To explain, we can look at the work that is done by test -f, or [ -f X ], from coreutils (gitweb):

case 'e':
   unary_advance ();
   return stat (argv[pos - 1], &stat_buf) == 0;
... 
case 'f':                   /* File is a file? */
   unary_advance ();
   /* Under POSIX, -f is true if the given file exists
      and is a regular file. */
   return (stat (argv[pos - 1], &stat_buf) == 0
           && S_ISREG (stat_buf.st_mode));

So it uses stat() on the filename directly. No directory listing is done explicitly by test, but the runtime of stat may be affected by the number of files in the directory. The completion time for the stat call will depend on the unterlying filesystem implementation.

For every filesystem, stat will split up the path into directory components, and walk it down. For instance, for the path /tmp/hashes/the_md5: first /, gets its inode, then looks up tmp inside it, gets that inode (it's a new mountpoint), then gets hashes inode, and finally then the test filename and its inode. You can expect the inodes all the way to /tmp/hashes/ to be cached because they are repeated at each iteration, so those lookups are fast and likely don't require disk access. Each lookup will depend on the filesystem the parent directory is on.
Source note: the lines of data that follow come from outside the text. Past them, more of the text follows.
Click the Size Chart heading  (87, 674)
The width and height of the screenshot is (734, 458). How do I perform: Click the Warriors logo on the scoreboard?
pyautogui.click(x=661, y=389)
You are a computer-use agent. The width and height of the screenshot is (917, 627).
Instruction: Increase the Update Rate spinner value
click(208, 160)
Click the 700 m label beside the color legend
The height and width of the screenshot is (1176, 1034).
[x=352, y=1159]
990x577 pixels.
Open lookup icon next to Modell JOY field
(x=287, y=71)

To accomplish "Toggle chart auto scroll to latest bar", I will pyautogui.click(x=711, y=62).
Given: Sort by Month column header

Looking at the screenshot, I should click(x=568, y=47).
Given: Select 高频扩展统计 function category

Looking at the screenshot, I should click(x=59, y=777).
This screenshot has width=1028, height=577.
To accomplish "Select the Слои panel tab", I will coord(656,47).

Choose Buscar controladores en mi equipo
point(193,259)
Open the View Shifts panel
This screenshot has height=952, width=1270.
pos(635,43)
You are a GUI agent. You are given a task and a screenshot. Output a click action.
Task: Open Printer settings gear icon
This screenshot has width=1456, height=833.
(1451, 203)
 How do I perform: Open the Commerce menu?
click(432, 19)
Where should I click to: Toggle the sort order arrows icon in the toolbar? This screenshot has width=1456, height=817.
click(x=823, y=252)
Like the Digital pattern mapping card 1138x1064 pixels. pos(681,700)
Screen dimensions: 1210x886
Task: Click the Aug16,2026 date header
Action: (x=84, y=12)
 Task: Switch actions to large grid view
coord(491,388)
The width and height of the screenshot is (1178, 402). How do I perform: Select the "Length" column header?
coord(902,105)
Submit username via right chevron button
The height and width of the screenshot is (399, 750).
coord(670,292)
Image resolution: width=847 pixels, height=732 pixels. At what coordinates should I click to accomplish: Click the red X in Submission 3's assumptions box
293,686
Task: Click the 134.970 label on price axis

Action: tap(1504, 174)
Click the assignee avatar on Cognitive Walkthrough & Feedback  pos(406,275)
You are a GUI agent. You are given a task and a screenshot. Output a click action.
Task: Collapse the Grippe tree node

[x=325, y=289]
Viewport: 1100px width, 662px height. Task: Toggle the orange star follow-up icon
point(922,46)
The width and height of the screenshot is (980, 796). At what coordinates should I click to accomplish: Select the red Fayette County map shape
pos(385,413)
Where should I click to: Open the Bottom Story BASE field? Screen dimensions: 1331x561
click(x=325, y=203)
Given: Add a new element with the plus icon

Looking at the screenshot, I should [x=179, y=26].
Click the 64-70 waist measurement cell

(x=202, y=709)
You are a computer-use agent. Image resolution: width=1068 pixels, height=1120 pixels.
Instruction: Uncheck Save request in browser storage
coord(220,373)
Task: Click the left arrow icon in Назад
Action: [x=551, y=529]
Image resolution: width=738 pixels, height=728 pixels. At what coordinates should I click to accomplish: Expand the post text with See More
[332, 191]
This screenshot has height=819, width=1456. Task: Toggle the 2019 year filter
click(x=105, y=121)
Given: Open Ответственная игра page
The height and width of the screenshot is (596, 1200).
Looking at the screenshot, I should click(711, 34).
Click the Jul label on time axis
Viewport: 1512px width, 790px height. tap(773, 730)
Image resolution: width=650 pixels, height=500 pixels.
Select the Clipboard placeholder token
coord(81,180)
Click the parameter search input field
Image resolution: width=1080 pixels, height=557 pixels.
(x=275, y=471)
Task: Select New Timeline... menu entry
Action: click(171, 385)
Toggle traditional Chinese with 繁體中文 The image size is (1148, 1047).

After the /tmp/ portion, lookups happen on tmpfs (which is all in memory, except if you ever run out of memory and need to use swap).

tmpfs in linux relies on simple_lookup to obtain the inode of a file in a directory. tmpfs is located under its old name in the tree linux mm/shmem.c . tmpfs, much like ramfs, doesn't seem to be implementing data structures of its own to keep track of virtual data, it simply relies on VFS directory entry caches (under Directory Entry Caches).

Therefore, I suspect the lookup for a file's inode, in a directory, is as simple as a hash table lookup. I'd say that as long as all your temporary files fit in your memory, and you use tmpfs/ramfs, it doesn't matter how many files are there -- it's O(1) lookup each time.

Other filesystems like Ext2/3, however, will incur a penalty linear with the number of files present in the directory.

storing them in memory

As others have suggested, you may also store MD5s in memory by storing them in bash variables, and avoid the filesystem (and associated syscall) penalties. Storing them on a filesystem has the advantage that you could resume from where you left if you were to interrupt your loop (your md5 could be a symlink to the file whose digest matches, which you could rely on, on subsequent runs), but is slower.

MD5=d41d8cd98f00b204e9800998ecf8427e
let SEEN_${MD5}=1
...
digest=$(md5hash_of <filename>)
let exists=SEEN_$digest
if [[ "$exists" == 1 ]]; then
   # already seen this file
fi

faster tests

And you may use [[ -f my_file ]] instead of [ -f my_file ]. The command [[ is a bash built-in, and is much faster than spawning a new process (/usr/bin/[) for each comparison. It will make an even bigger difference.

what is /usr/bin/[

/usr/bin/test and /usr/bin/[ are two different programs, but the source code for [ (lbracket.c) is the same as test.c (again in coreutils):

#define LBRACKET 1
#include "test.c"

so they're interchangeable.